Everything is Related (Huffington Post article by Se. Gary Hart) (If anyone reads my blogs about governance and simplicity below, they will see my confused efforts to deal with the same issue.)
http://www.huffingtonpost.com/gary-hart/everything-is-related_b_793119.html

Transparency: The New Source of Power: (Huffington Post article By Jeff Jarvis) (I see public nudity as a metaphor for transparency. I’d like to see an option for nude screening at airports, obviating the need for harmful irradiation and obscene pat downs.)
http://www.huffingtonpost.com/jeff-jarvis/transparency-the-new-sour_b_792213.html

Sunday, December 5, 2010

RAFTS



I had the privilege of listening in on Tony Ryder's class today. My attention wondered in and out, so I shouldn't be quoted. It seemed that he was saying how imperfect were the many discreet "swatches" that go to make up a painting or drawing. You almost never capture your subject just right. Each stroke is like a rough log with knobs sticking out from it, perhaps twisted, with or without bark. But we are making a raft, and as we tie these imperfect logs together, a rare thing occurs. The whole crude assortment manages somehow to float.

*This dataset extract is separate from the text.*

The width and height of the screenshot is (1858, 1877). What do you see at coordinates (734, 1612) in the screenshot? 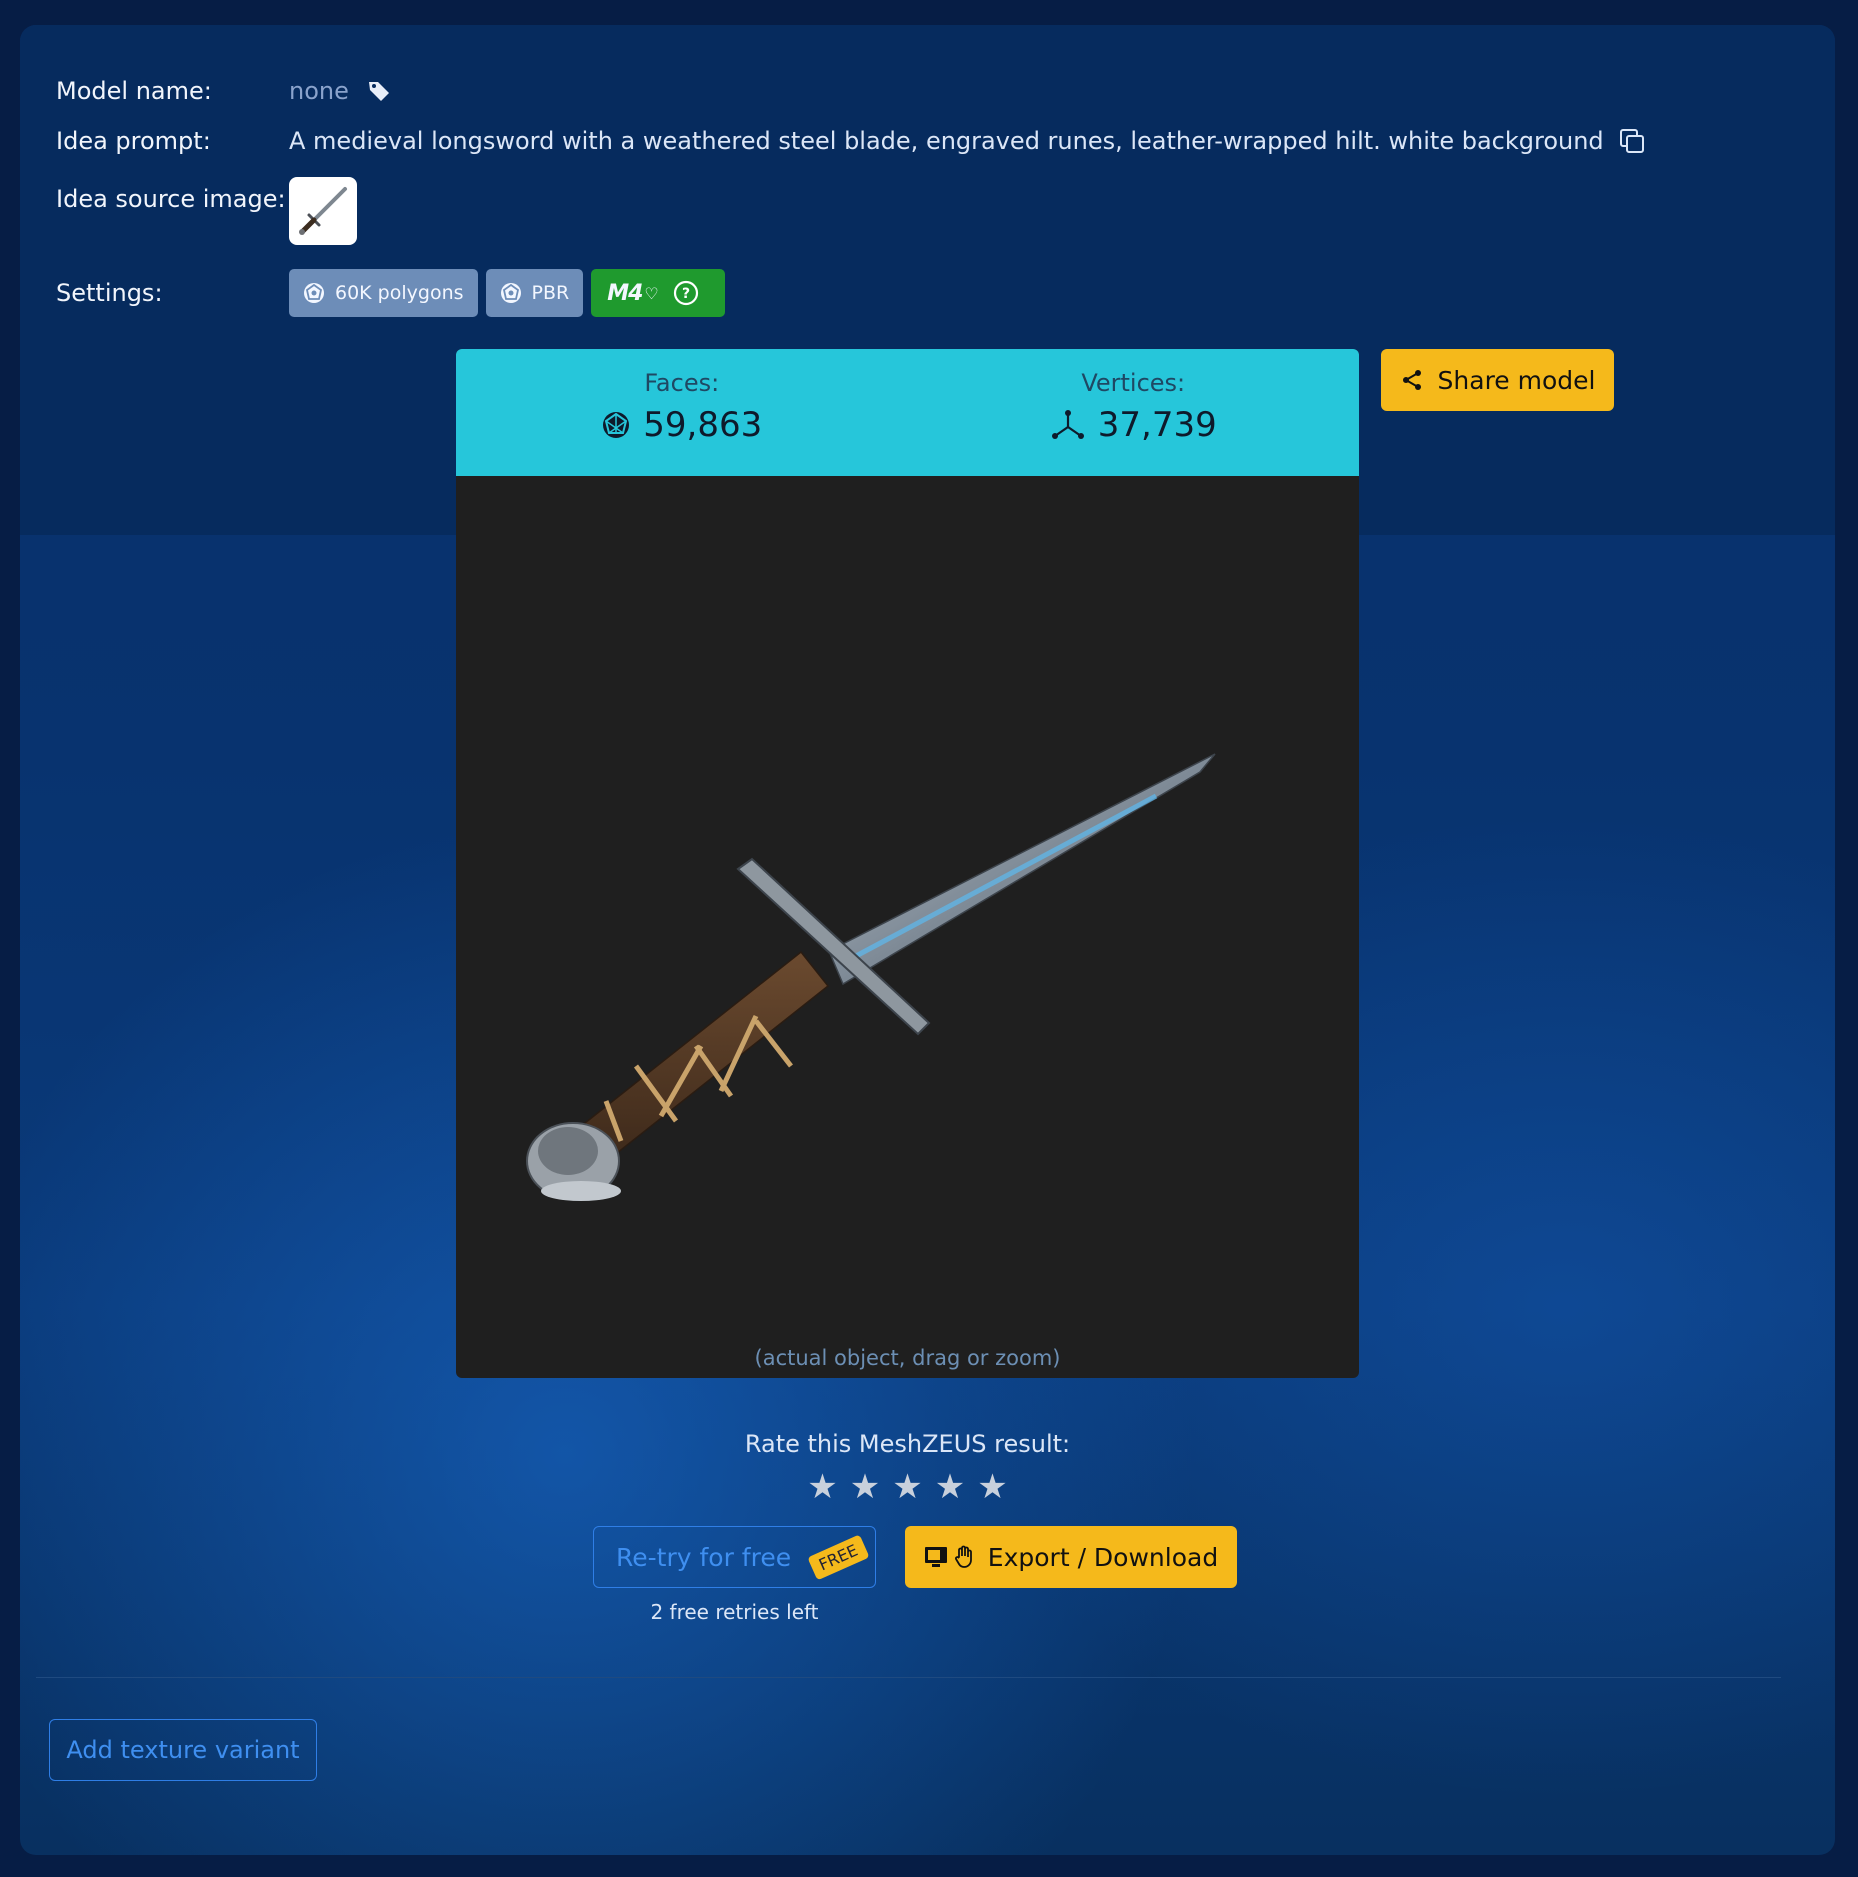
I see `retries-left-text: 2 free retries left` at bounding box center [734, 1612].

I feel a need for some strong public project that ties together the limitless number of issues out there which now pass each other like ships in the night. The imperfection of each of our constructs is notable. But what if we could tie them all together? Would they make a raft that could float? Logs, like issues, can manifest in numerous ways, but we are constrained by a single project--to make a raft. We must decide what the raft is that our ragged social issues will comprise.

NORA EPHRON




Nora Ephron was interviewed by Charlie Rose last night. I knew the name, and might have seen it on Huffington Post, where she regularly blogs. It just sunk in that she’s also the screen-writer for movies I’ve seen, like Sleepless in Seattle, and When Sally Met Harry, movies that I considered fluff.

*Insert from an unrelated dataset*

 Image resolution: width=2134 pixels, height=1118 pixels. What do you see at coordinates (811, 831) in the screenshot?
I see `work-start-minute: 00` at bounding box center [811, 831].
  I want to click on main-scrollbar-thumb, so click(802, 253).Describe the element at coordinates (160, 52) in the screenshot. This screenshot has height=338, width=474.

But in the Rose interview, Ephron struck me as very smart, forthright, charming, funny, aloof, stubborn and tough. She was born in New York in 1941 of Jewish literary artists, grew up near Hollywood, and graduated from Wellesley. As I watched, my attention rarely wavered from preoccupation with how she did or didn’t resemble a Jewish woman friend of mine, also born in New York, also of East-Coast-born Jewish parents involved in the arts. And who also attended an arts-oriented high school.

Yes, there was a racial resemblance between the two, both in physical and psychological terms. In Ephron there was the slightest hint of nasality, and her words were intoned with a distinctly New York speech style for women of similar class and intellectual background. But I only know for sure that I recognize it in my Jewish friend as I do in Ephron. Both women are atheists. Both are sexy and politically liberal. But both in their no-nonsense style are walled around with an overlay of social conservatism. Both are wholesome while edgy, and know how to take care of themselves. What I may never be able to decipher is how the style of these women, nurtured in the world’s greatest city, amid the intellectual and artistic ferment that defined the 20th century, reflect that context.

The hard-headed parts of these women would brush such thoughts aside. Still, I can’t separate either from the culture on which I was formed—Hollywood, the New York School of painting, Parsons, Yale. Jews were central both to that cultural milieu as well as to my immersion in it.